Salient to Investors:

Hedge funds are the most bullish on 10-yr Treasuries since 2007.

Jason Evans at NineAlpha Capital said it is expensive to fight the Fed – whether yields have begun a structural rise is the multibillion dollar question. Evans says the cost of being under-invested in Treasuries eats you alive every day.

The median economist expects economic growth to rise to 2.7 percent and the 10-year Treasury to yield 2.25 percent by year-end 2013. The median estimate of G-10 growth is 1.15 percent.

Yields on 10-yr notes are 0.79 percent higher than the personal consumption expenditure price index.

David Gerstenhaber at Argonaut Mgmt sees no reason for yields to rise a lot in the near term a,d says they will likely trade in a range.

John Stopford at Investec Asset Mgmt expects growth to be at or above trend through the balance of 2013.

James Conklin at QFS Asset Mgmt says we are not at a pivot point for rates so an aggressive short in Treasuries is too early.
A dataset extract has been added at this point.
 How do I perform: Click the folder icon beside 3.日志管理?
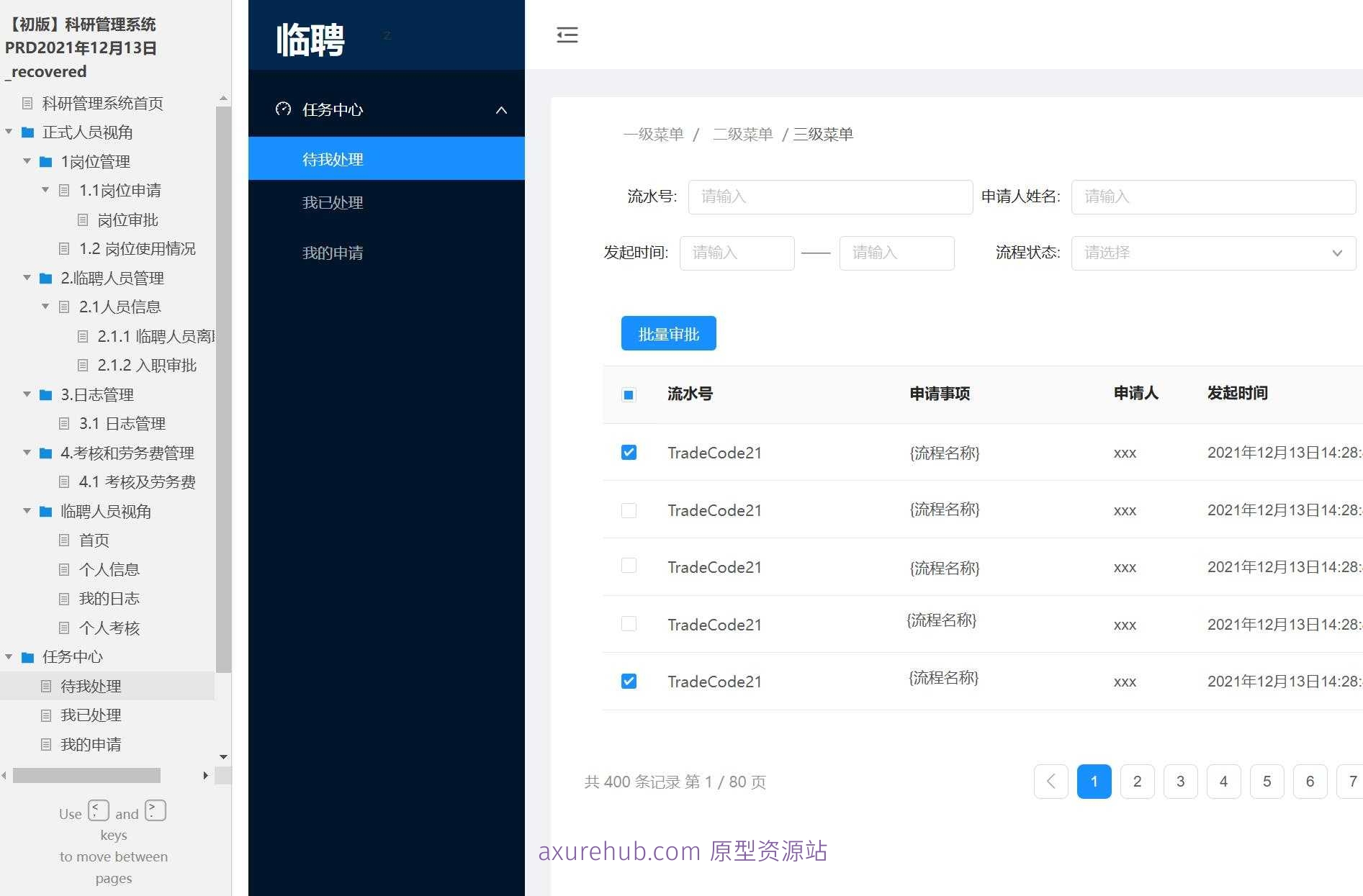pos(45,394)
Suhail Shaikh at Fulcrum Asset Mgmt said it is very difficult to have a bond market crisis when ultimately the Fed can print money.
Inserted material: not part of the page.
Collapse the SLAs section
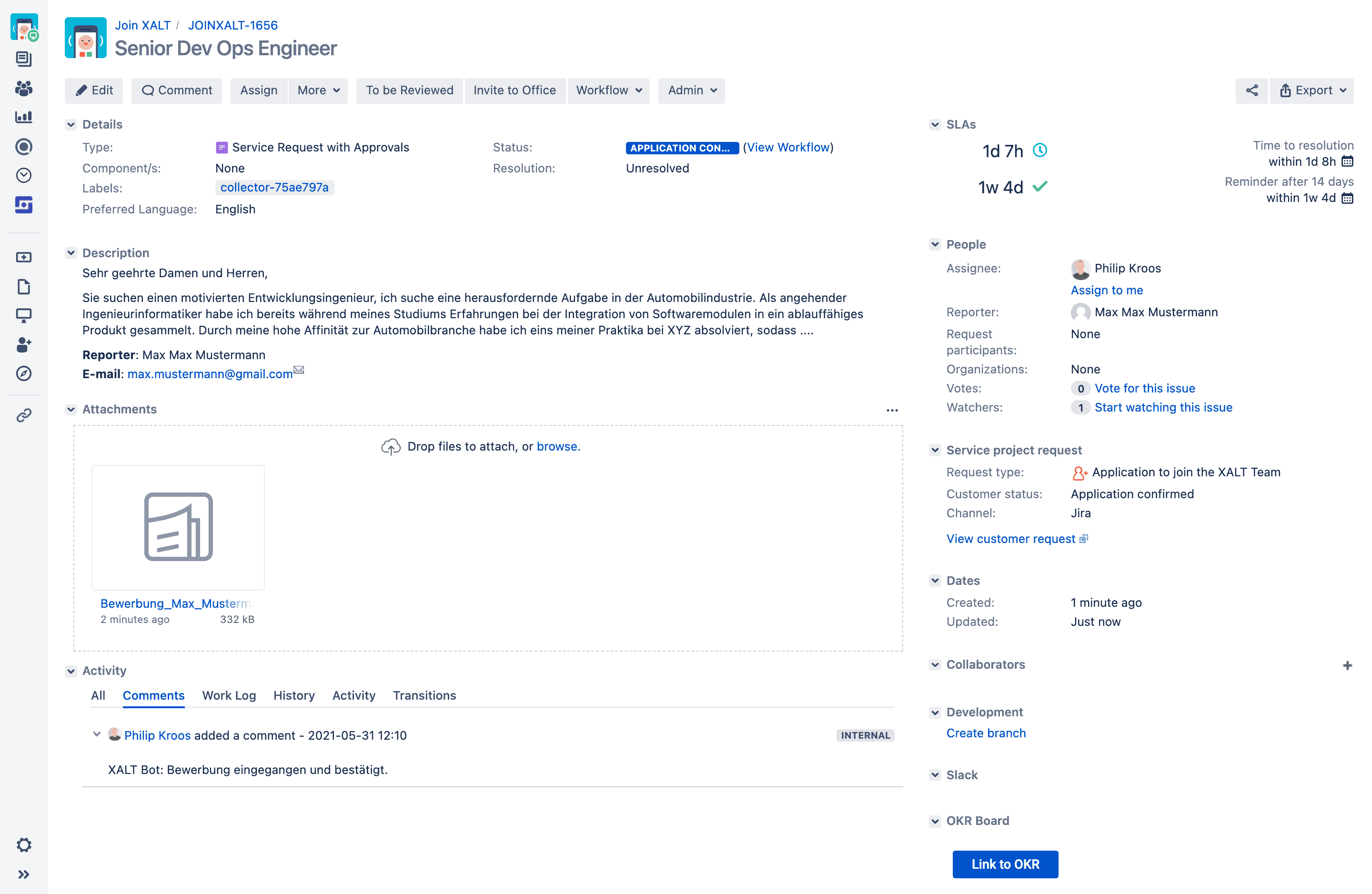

James Lee at RBS said the bullish tilt does not signal that yields are poised to spiral higher as there are other measures of overall speculative positions that are not stretched, indicating room for yields to fall.

ICI said investors have placed $44 billion with bond managers in 2013 more than double the amount that went into US stock funds.

David Keeble at Credit Agricole said leveraged accounts are very suspect on the recovery.